## Problems to solve
1/ Answer these questions using the passage on armpit lumps.
(a) What shape should a normal lymph node have?
(b) Besides an enlarged lymph node, what other common explanation for a lump under the armpit does the passage give?
(c) What two things does the passage say tend to cause pain and tenderness?
2/ Return the part of the passage on armpit lumps that runs from "Most of the" to "checked out by a doctor.", copied word for word.
--- Passage for review Enclosed Below ---
What does a lump under the armpit mean?
Most of the time, a lump under the armpit is an enlarged lymph node. Lymph nodes are an important part of the immune system and can swell when the body is fighting off an infection or dealing with an injury.
If the skin looks normal, but there is a bump that can be felt under the skin, the lump may be an enlarged lymph node.
It is usually advised to monitor the lump for a few days to see what happens. If the lump goes away, then the lymph node most likely became swollen in response to an infection or inflammation. Symptoms such as redness, pain, or fever accompanying the swollen lymph node can be symptoms of infection that should be checked out by a doctor.
Another common explanation for a lump under the armpit is something in the skin, such as a cyst or a blocked hair follicle.
In rare circumstances, an enlarged lymph node that has certain characteristics can be a sign of cancer.
What does a cancer lump in the armpit feel like?
A normal lymph node should have the shape of a lima bean. It should also be somewhat firm, but still have some give to it. A cancerous lymph node will often become rock hard. It will also lose the lima bean shape and become more rounded like a marble.
If a swollen lymph node is overly firm and is not shaped like a lima bean, it could potentially be cancerous. Likewise, if the lump is obviously not in the skin, and if it persists, gets larger, and is not accompanied by signs of an infection, it may be time to seek medical attention.
Remember: It is impossible to diagnose cancer by touch — so if you are concerned or notice these symptoms, you should contact your doctor. While a lump in the armpit is usually not something to worry about, and the explanation for it is usually something mild and relatively harmless, it is better to be safe and have it checked out.
Can a painful lump in the armpit be cancer?
A painful lump in the armpit can potentially be cancerous, but usually when a lump is painful or tender, there is another cause. Infection or inflammation tend to cause pain and tenderness, whereas cancer is less likely to be painful. A lump in the armpit tends to be more concerning if it is painless.
Regardless of the features of the lump or the symptoms accompanying it, if it does not resolve on its own, it is reasonable and likely a good idea to have it check out by a doctor.
--- End of Enclosed Passage for review ---
--- Dataset extract Enclosed Below ---
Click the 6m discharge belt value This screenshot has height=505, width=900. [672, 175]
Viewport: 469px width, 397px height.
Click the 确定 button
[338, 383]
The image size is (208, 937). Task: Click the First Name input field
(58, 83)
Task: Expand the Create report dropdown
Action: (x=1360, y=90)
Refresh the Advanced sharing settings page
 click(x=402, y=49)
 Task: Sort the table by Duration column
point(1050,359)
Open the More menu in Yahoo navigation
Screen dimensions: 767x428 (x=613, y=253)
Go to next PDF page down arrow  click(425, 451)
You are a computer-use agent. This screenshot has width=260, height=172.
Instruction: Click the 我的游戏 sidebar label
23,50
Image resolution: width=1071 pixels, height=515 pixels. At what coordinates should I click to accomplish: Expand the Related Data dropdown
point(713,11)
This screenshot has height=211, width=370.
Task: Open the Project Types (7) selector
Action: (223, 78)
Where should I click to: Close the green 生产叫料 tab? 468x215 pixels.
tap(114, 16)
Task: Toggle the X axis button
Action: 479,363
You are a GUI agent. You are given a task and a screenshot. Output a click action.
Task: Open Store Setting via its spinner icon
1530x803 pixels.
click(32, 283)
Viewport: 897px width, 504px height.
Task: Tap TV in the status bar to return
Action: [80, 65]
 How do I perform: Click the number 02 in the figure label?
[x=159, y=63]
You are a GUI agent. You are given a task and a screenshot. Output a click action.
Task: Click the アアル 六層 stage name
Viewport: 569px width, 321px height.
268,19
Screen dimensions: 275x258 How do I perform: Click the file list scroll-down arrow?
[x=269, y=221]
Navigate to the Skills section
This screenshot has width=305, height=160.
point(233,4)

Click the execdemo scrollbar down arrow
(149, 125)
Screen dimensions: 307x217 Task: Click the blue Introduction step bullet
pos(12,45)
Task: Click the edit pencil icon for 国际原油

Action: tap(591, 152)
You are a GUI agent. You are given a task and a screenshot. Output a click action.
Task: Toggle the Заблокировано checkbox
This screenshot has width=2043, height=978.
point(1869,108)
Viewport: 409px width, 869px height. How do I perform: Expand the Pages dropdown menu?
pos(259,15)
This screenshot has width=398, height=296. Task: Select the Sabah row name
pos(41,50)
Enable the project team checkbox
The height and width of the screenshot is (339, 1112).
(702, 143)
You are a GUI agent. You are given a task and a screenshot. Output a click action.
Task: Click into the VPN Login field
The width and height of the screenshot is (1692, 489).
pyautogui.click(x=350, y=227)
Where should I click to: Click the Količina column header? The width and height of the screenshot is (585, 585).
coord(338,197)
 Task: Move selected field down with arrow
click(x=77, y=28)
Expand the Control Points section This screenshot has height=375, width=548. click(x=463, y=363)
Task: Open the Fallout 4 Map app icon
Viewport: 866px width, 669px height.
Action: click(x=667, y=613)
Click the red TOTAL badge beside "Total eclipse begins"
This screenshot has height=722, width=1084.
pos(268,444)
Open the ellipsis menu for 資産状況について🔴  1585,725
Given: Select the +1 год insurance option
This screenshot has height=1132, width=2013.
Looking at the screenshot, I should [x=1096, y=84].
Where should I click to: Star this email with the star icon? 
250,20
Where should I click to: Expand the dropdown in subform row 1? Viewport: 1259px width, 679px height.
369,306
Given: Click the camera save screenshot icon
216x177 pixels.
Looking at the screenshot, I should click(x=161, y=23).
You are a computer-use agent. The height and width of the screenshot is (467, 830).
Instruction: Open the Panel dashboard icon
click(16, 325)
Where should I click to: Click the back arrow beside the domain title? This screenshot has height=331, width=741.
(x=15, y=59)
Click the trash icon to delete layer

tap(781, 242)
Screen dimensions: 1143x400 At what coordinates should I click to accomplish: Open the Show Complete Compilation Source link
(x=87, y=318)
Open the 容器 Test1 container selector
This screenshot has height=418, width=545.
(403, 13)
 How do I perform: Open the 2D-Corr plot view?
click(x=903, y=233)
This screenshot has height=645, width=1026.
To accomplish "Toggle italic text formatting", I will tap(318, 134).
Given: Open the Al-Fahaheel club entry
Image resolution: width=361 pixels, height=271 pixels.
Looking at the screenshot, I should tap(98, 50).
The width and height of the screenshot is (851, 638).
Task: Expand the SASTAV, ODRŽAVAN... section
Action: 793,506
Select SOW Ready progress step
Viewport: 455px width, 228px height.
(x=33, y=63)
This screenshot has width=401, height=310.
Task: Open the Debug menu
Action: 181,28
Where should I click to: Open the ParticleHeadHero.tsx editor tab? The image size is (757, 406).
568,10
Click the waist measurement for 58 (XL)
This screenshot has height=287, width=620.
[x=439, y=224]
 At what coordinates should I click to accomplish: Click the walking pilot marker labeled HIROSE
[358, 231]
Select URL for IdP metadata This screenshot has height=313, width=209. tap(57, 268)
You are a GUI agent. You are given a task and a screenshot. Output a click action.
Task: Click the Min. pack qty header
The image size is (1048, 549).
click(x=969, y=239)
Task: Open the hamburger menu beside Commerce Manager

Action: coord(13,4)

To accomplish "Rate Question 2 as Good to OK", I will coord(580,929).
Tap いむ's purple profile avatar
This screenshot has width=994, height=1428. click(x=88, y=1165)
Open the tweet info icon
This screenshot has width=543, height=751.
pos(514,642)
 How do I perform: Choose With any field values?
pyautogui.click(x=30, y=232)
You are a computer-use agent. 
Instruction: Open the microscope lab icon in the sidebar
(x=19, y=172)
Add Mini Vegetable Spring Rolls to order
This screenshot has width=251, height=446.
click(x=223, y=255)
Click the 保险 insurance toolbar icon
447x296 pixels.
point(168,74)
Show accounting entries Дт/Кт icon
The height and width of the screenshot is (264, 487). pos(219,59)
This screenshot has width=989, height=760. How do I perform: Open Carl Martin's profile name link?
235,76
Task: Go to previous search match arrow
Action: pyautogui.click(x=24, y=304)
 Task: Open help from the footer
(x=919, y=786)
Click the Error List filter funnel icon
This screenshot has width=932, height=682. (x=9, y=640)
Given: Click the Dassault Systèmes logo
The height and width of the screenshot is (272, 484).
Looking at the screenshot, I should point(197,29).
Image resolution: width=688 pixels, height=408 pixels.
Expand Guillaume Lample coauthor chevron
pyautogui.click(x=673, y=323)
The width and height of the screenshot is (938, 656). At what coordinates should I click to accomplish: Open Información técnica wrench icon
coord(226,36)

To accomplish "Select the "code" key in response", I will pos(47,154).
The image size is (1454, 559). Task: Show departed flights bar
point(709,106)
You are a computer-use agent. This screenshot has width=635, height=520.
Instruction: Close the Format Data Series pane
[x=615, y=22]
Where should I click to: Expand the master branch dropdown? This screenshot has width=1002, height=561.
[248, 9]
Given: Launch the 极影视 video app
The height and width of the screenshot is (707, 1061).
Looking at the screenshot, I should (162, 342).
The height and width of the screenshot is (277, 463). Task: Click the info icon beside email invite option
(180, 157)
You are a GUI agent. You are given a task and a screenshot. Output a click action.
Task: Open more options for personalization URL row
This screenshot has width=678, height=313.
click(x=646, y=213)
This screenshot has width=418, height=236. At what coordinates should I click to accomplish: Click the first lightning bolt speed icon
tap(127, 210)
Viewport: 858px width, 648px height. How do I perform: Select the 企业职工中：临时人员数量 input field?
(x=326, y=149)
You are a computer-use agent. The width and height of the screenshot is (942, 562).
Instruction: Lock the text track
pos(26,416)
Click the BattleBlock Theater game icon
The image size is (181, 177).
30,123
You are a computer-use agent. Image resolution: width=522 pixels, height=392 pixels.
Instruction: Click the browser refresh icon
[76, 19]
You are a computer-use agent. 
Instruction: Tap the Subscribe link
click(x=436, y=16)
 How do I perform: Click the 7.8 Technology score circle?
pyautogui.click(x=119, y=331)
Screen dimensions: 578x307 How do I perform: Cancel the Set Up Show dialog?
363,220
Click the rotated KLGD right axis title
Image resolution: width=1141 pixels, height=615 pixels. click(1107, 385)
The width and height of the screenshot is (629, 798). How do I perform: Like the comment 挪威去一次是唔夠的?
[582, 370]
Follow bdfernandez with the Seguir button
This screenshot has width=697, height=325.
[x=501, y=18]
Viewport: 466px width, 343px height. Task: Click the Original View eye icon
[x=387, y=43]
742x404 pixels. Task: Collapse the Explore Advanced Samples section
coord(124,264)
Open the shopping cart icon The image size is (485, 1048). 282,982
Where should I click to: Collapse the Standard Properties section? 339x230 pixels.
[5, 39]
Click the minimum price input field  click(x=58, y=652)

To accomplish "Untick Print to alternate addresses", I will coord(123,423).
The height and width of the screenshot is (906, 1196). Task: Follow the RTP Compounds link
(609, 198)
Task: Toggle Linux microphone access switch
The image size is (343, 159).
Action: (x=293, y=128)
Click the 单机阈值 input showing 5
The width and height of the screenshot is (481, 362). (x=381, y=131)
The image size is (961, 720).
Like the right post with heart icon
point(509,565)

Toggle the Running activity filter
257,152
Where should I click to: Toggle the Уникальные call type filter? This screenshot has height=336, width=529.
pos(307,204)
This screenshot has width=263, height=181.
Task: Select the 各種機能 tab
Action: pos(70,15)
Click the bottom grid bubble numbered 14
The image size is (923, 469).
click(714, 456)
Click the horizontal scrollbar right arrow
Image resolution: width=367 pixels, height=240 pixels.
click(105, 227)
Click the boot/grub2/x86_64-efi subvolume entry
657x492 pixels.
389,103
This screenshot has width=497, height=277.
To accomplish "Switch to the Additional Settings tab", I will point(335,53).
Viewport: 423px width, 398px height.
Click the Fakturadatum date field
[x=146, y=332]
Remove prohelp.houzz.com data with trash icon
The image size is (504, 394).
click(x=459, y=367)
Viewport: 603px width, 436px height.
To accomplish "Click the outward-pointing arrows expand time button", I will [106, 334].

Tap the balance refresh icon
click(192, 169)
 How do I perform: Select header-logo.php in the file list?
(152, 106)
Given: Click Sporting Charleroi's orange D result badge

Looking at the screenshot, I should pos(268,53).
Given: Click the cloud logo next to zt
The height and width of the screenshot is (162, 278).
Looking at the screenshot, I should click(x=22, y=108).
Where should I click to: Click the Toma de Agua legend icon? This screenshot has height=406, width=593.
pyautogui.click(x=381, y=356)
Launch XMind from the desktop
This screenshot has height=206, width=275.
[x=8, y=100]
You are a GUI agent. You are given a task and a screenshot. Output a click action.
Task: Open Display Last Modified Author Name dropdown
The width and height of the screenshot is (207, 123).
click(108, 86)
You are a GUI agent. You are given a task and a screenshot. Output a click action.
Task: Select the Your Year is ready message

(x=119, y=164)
--- End of Enclosed Dataset extract ---
## Results
1/
(a) The shape of a lima bean.
(b) Something in the skin, such as a cyst or a blocked hair follicle.
(c) Infection or inflammation.

2/
Most of the time, a lump under the armpit is an enlarged lymph node. Lymph nodes are an important part of the immune system and can swell when the body is fighting off an infection or dealing with an injury.
If the skin looks normal, but there is a bump that can be felt under the skin, the lump may be an enlarged lymph node.
It is usually advised to monitor the lump for a few days to see what happens. If the lump goes away, then the lymph node most likely became swollen in response to an infection or inflammation. Symptoms such as redness, pain, or fever accompanying the swollen lymph node can be symptoms of infection that should be checked out by a doctor.